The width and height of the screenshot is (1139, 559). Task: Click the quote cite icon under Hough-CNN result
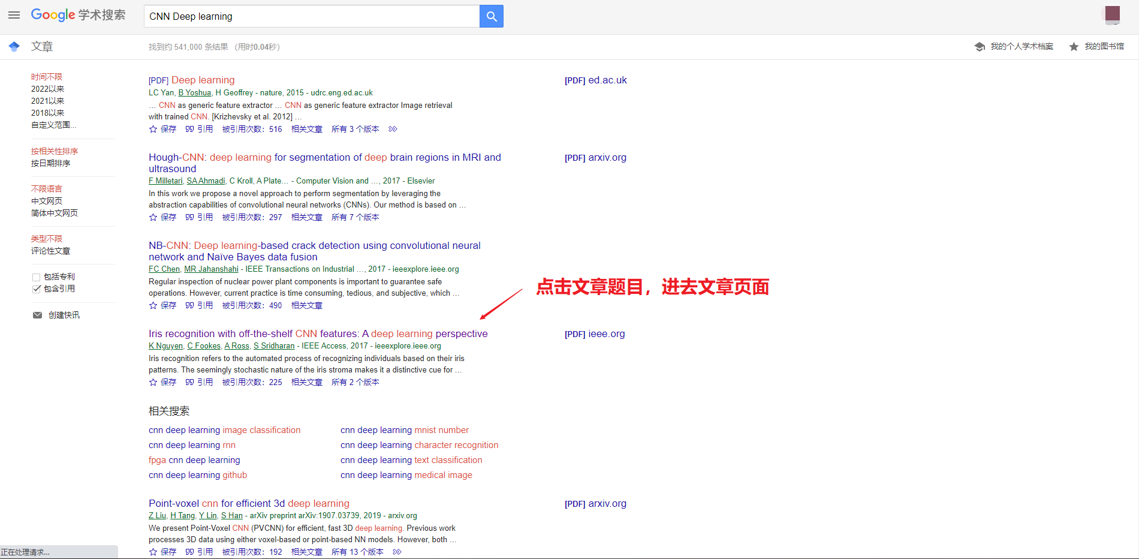tap(189, 217)
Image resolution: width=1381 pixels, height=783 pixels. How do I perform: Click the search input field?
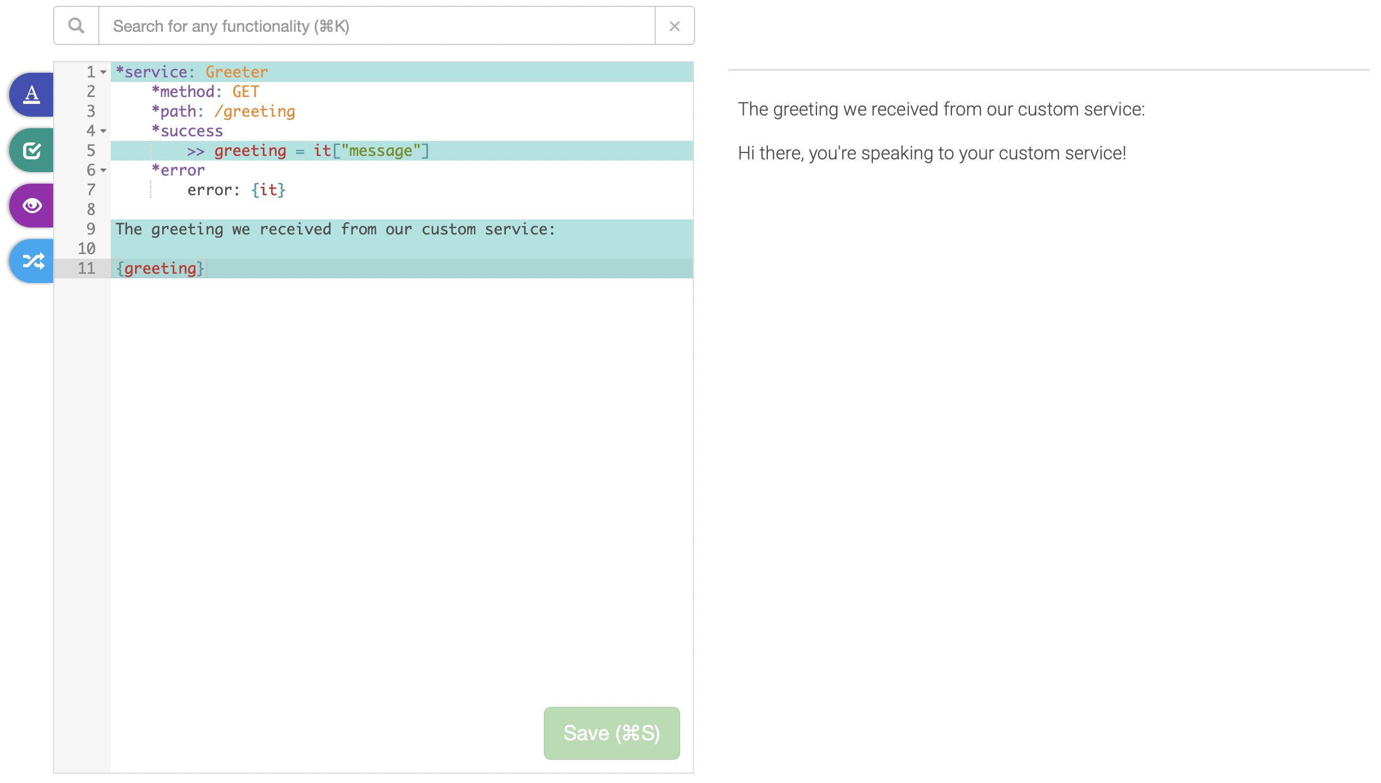(375, 25)
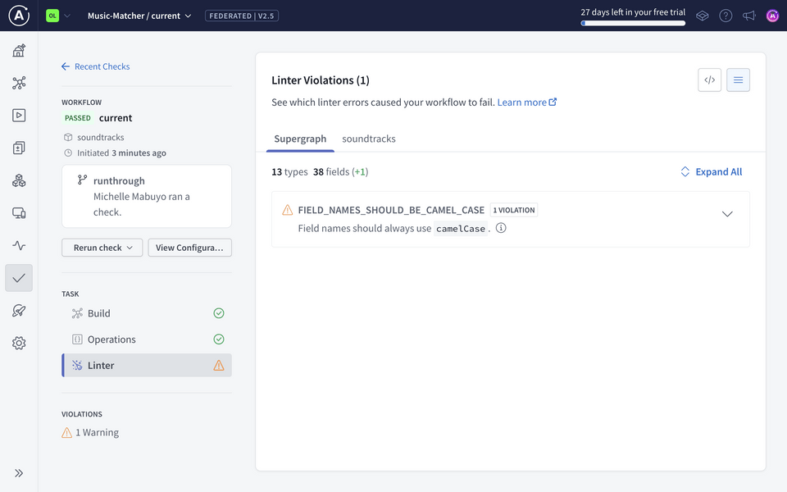787x492 pixels.
Task: Open the Subgraphs page
Action: (x=18, y=180)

******

● **WHAT YOU NEED TO DO**: Pictures stay out of the copy; please restate every record above exactly.

● **SOLVED EXERCISE**:
The width and height of the screenshot is (1139, 559). Task: Click the quote cite icon under Hough-CNN result
tap(189, 217)
Image resolution: width=1381 pixels, height=783 pixels. How do I perform: Click the search input field?
(375, 25)
787x492 pixels.
Task: Open the Subgraphs page
Action: (x=18, y=180)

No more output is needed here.